## Exercise goal
What's needed is an exact copy of the lines from the one that contains "Click the object color swatch beside the name" to the end of the data below, leaving the pictures out.

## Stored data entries
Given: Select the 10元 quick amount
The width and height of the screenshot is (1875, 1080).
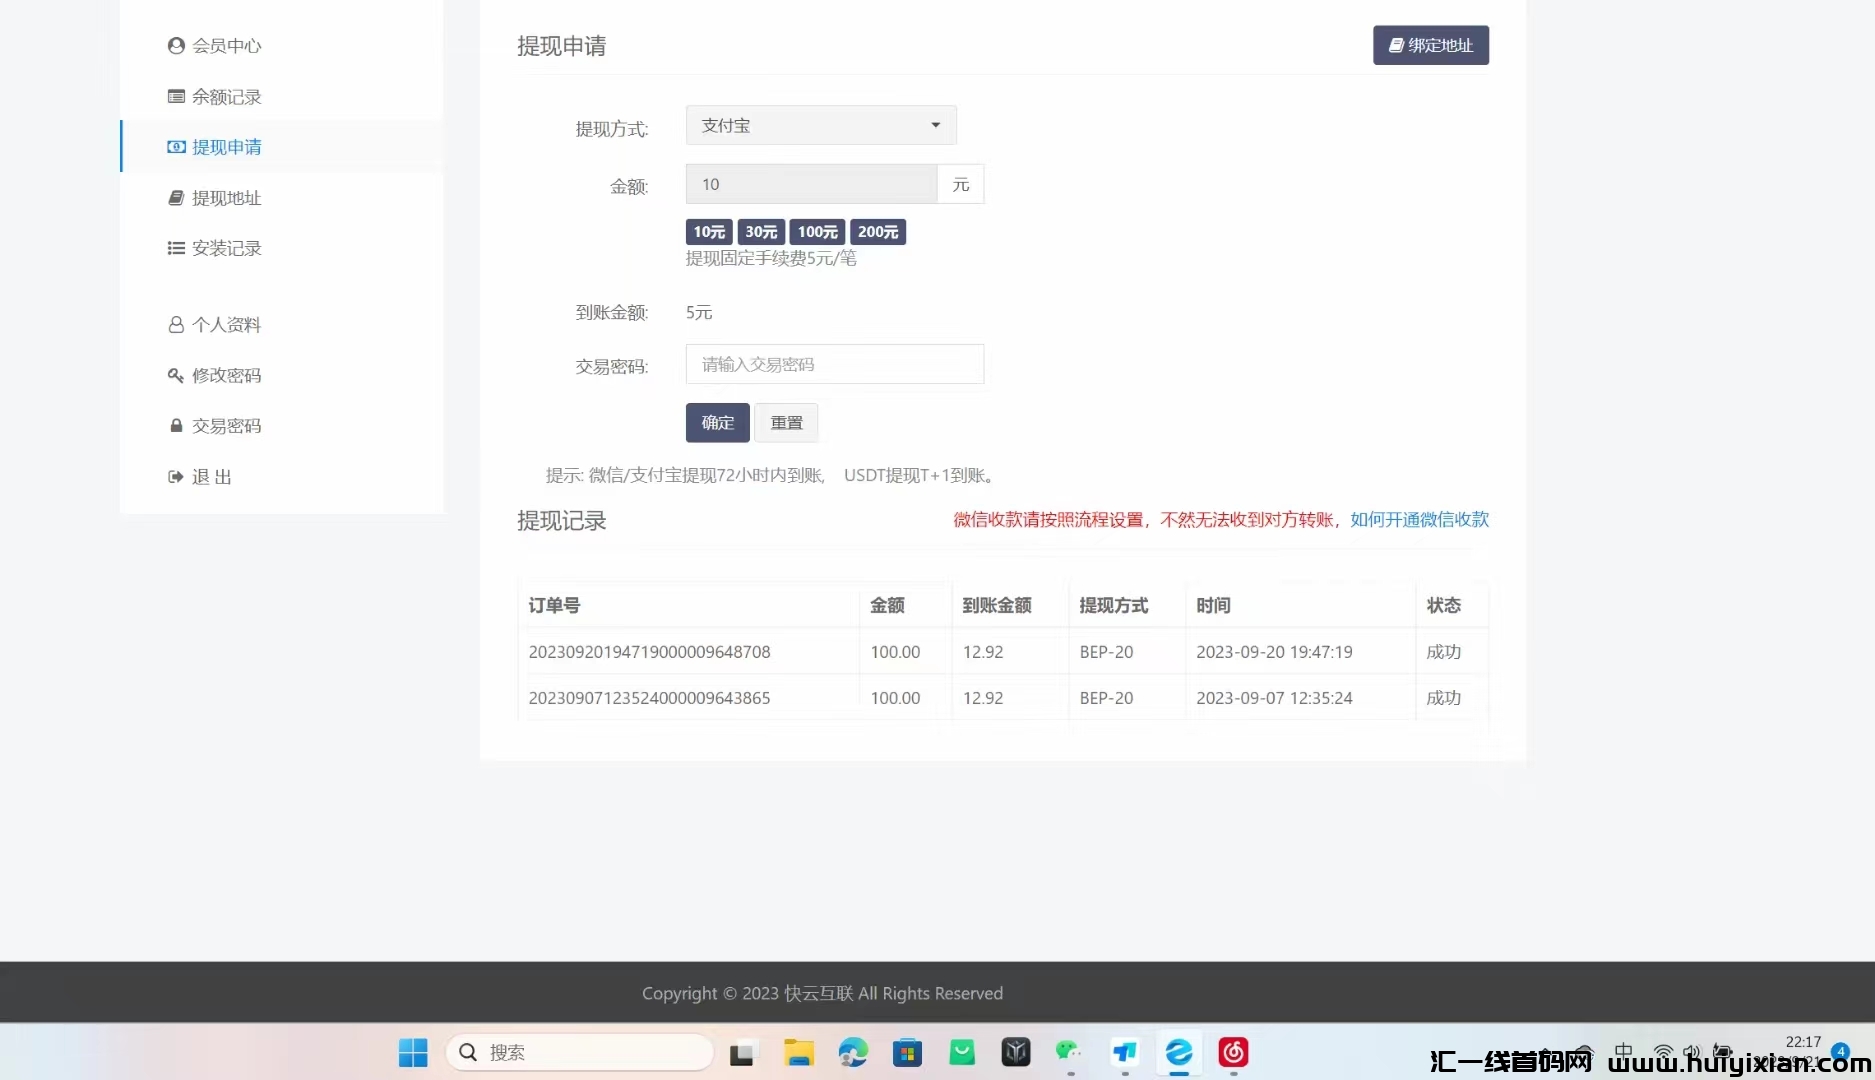Looking at the screenshot, I should tap(709, 232).
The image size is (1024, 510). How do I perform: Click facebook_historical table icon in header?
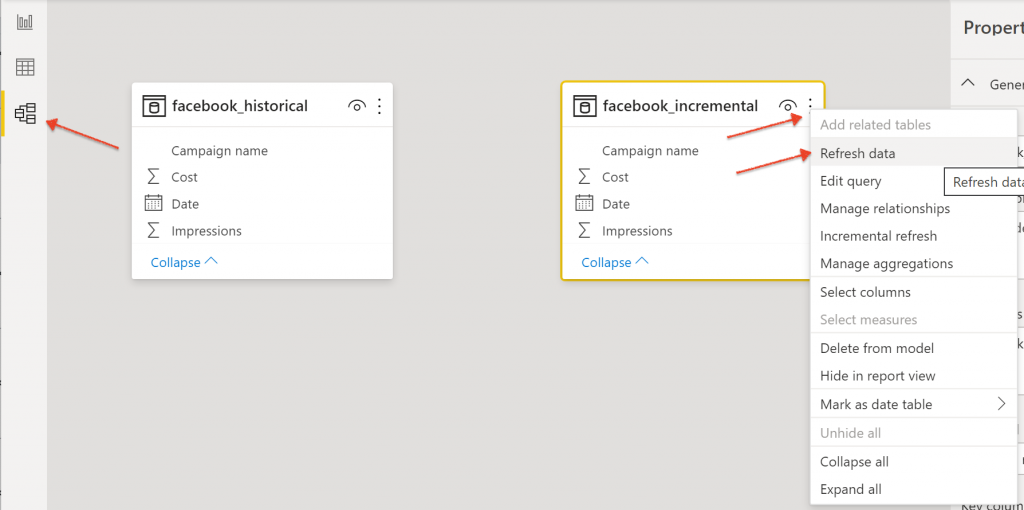click(153, 106)
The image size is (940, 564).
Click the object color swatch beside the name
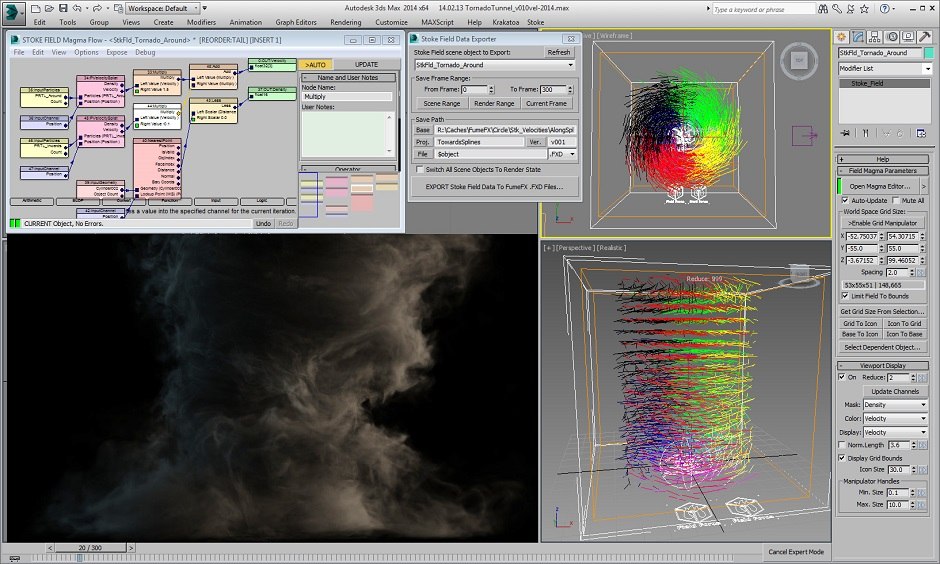(x=928, y=52)

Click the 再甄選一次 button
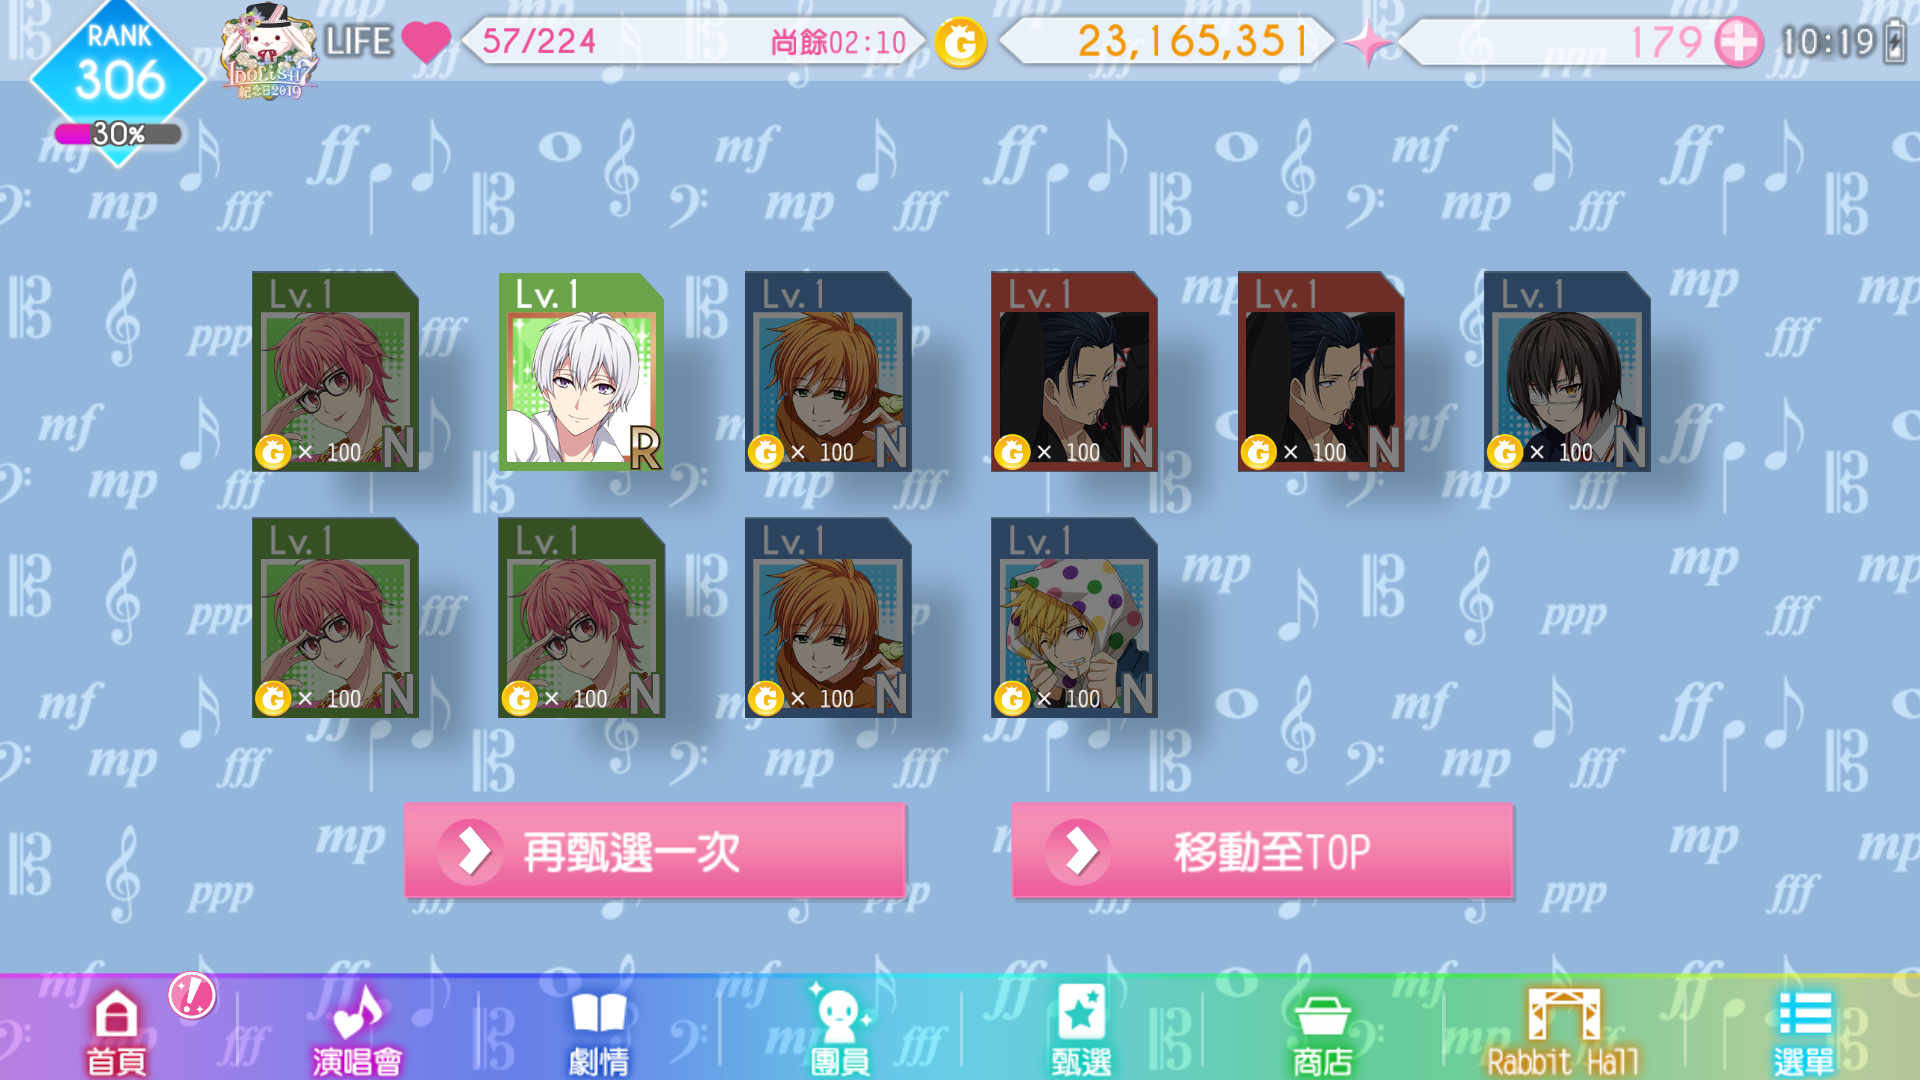(655, 851)
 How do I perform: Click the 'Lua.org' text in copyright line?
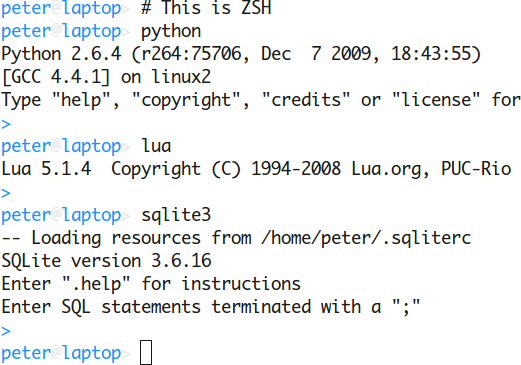[x=386, y=169]
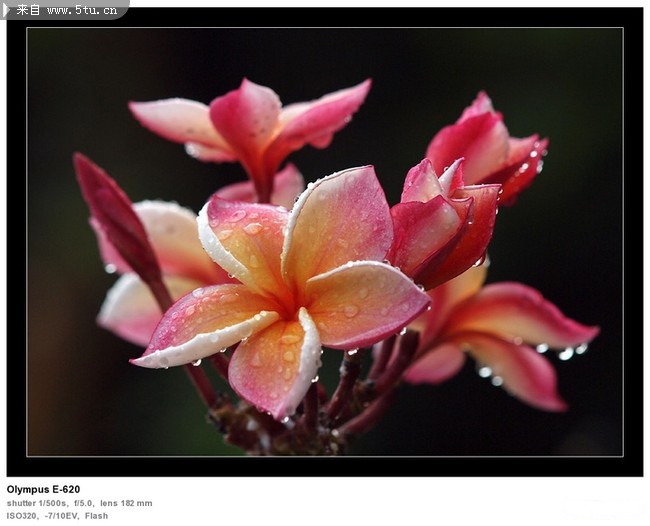
Task: Click the lens 182 mm text
Action: tap(126, 503)
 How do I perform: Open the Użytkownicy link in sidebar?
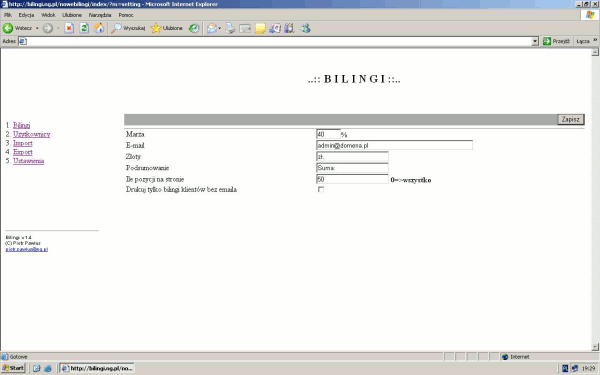32,134
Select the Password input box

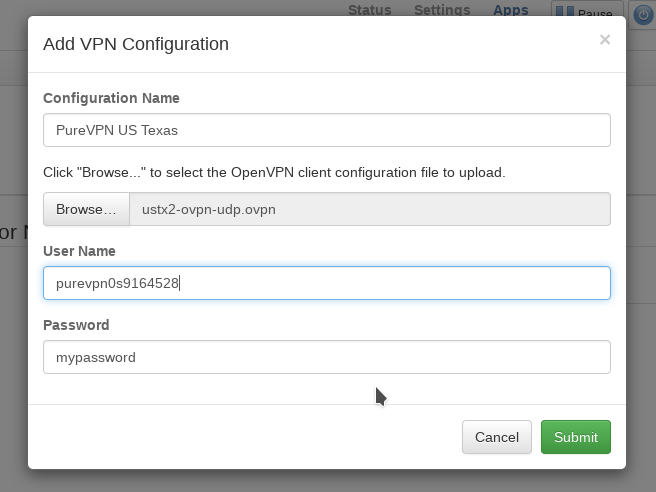(326, 357)
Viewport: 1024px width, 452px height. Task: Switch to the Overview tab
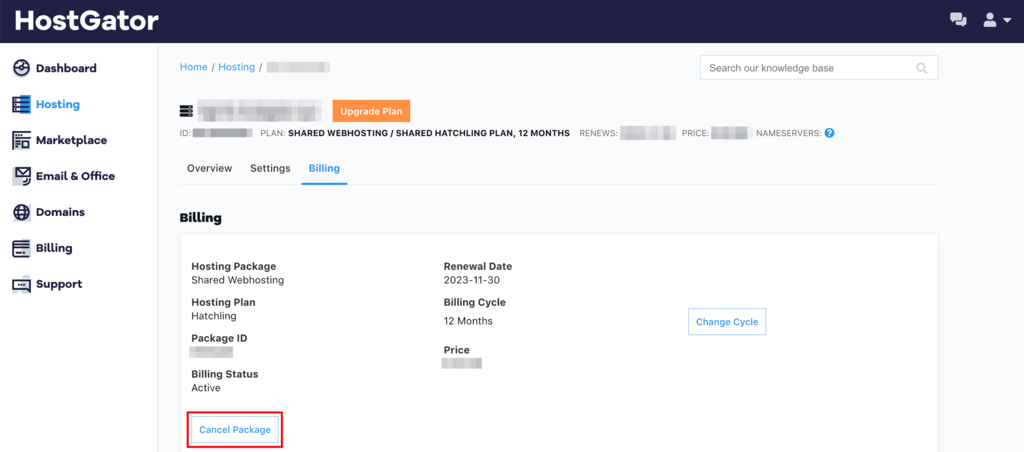coord(209,168)
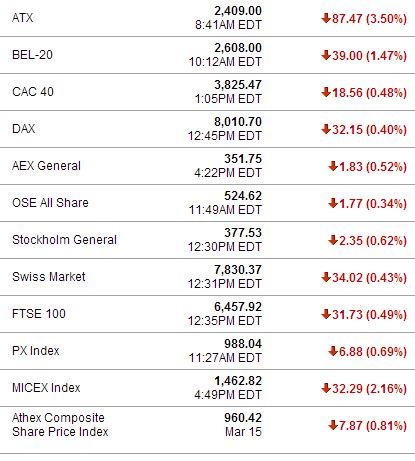415x461 pixels.
Task: Open the ATX index name
Action: (x=23, y=18)
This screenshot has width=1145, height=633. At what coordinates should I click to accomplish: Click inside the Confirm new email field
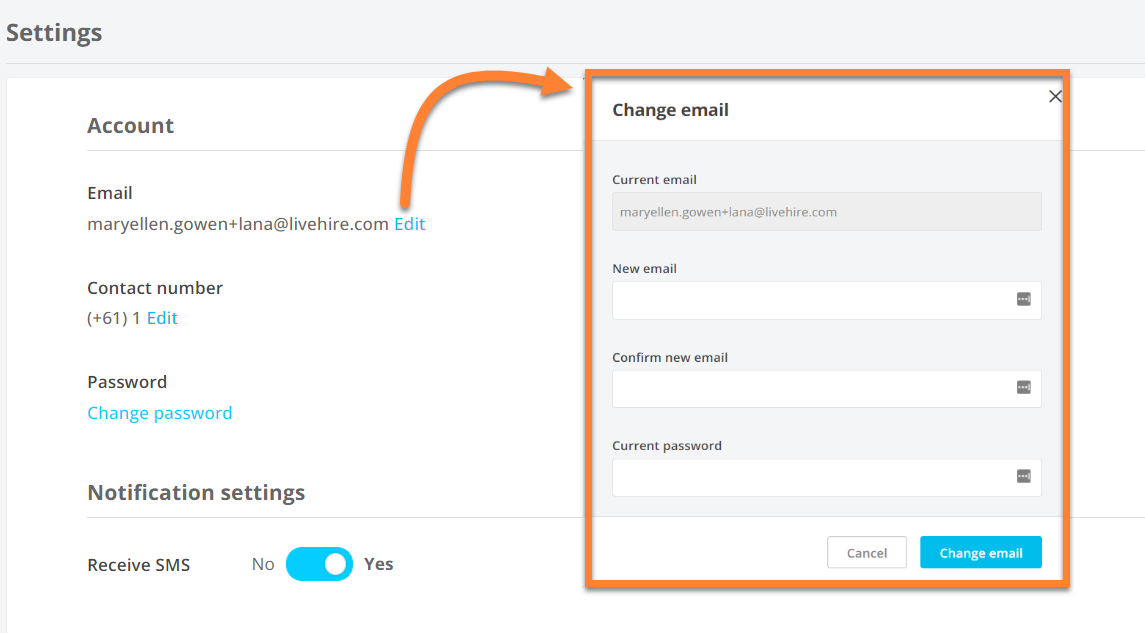[800, 389]
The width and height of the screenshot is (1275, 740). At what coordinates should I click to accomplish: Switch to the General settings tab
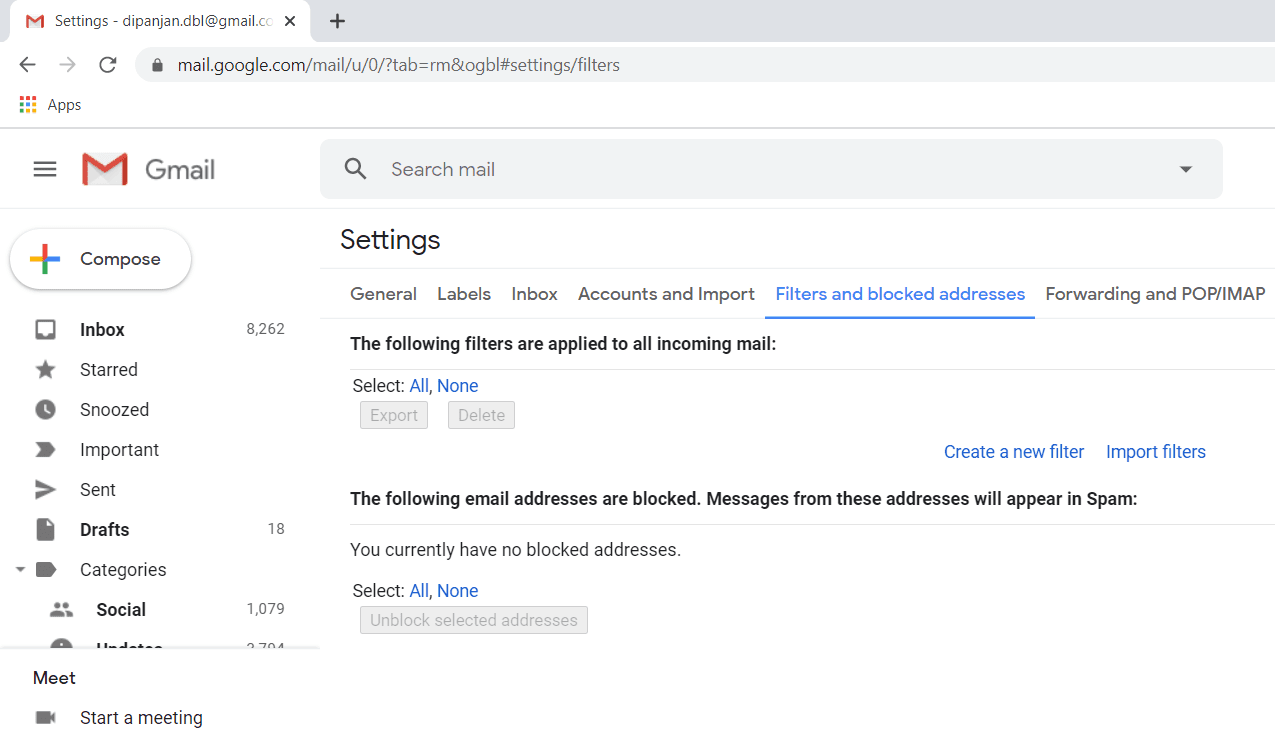[x=383, y=294]
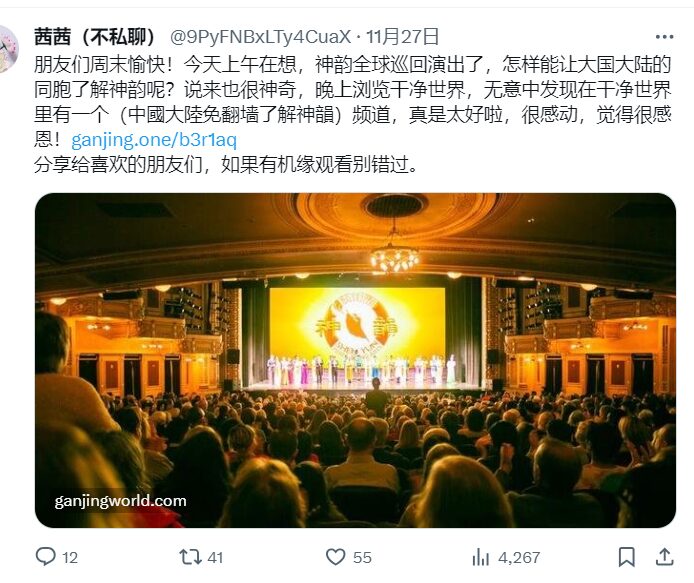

## Response area
Click the object color swatch beside the name
(x=928, y=52)

Click the 再甄選一次 button
(655, 851)
 How do I perform: Click the 'Lua.org' text in copyright line?
[x=386, y=169]
Task: Click the lens 182 mm text
Action: tap(126, 503)
 How do I perform: Open the Użytkownicy link in sidebar?
32,134
Select the Password input box

(326, 357)
Viewport: 1024px width, 452px height. Task: Switch to the Overview tab
coord(209,168)
415x461 pixels.
Task: Open the ATX index name
Action: (x=23, y=18)
This screenshot has width=1145, height=633. At what coordinates should I click to accomplish: Click inside the Confirm new email field
[800, 389]
The width and height of the screenshot is (1275, 740). At what coordinates should I click to accomplish: Switch to the General settings tab
[x=383, y=294]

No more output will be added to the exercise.